Collected data

=====

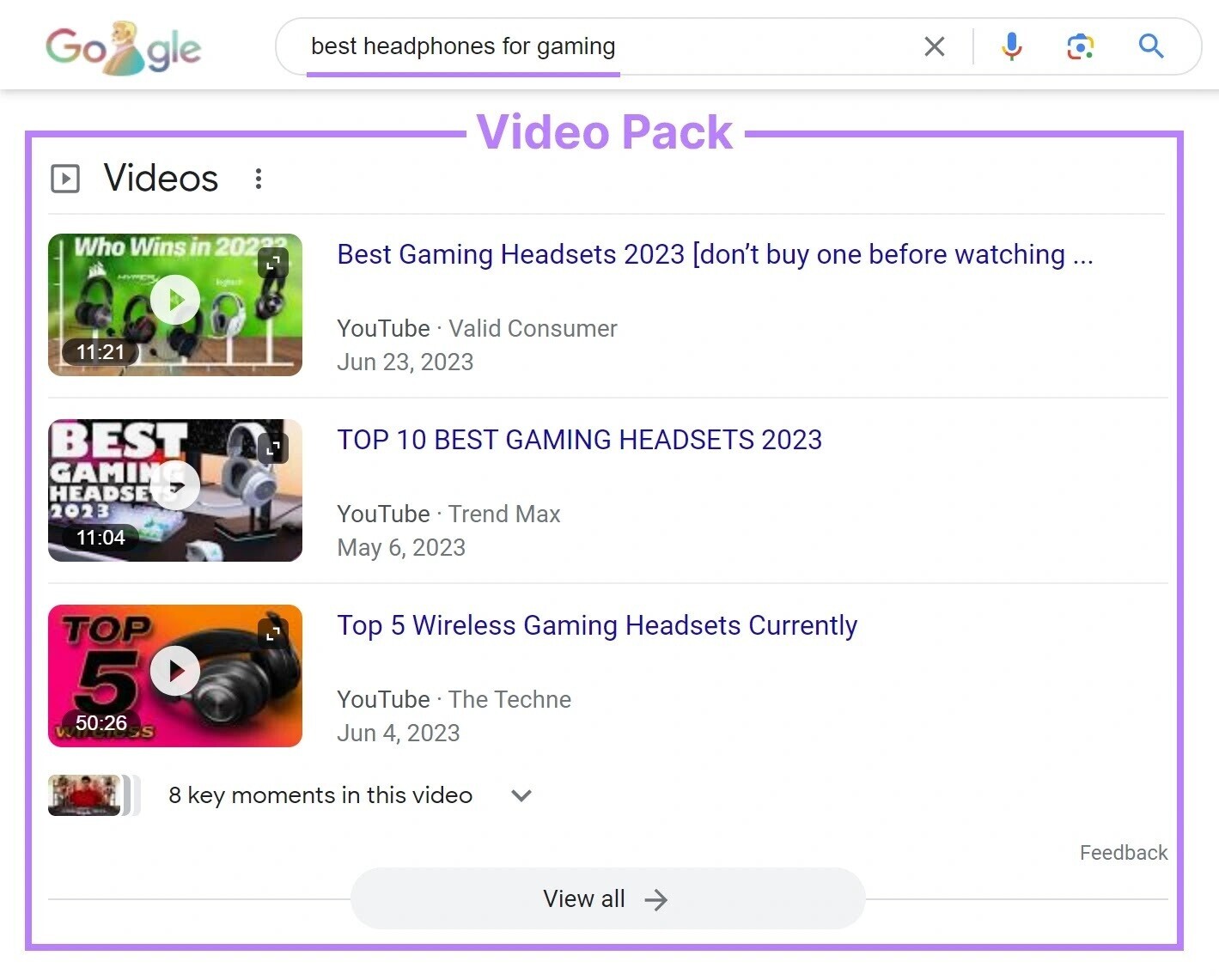Click the Videos section play icon
Image resolution: width=1219 pixels, height=980 pixels.
tap(65, 179)
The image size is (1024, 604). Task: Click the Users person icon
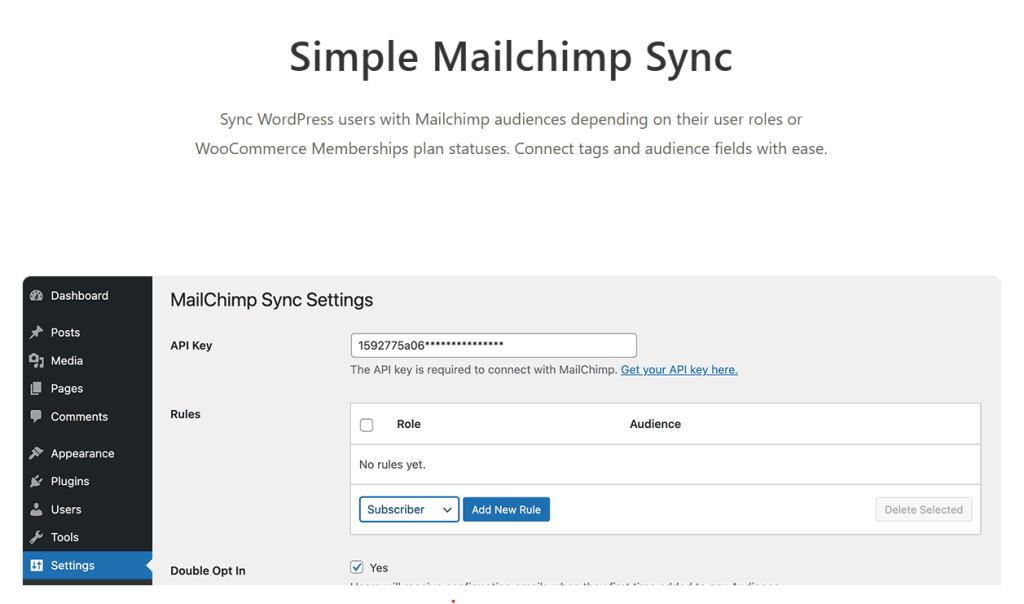(x=37, y=510)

=====

What to do. Give back, exactly and with nothing added, the lines from the line with "The image size" through the final line of the data, both included; leave pictures out.

Your response.
The image size is (1024, 604). Task: Click the Users person icon
(x=37, y=510)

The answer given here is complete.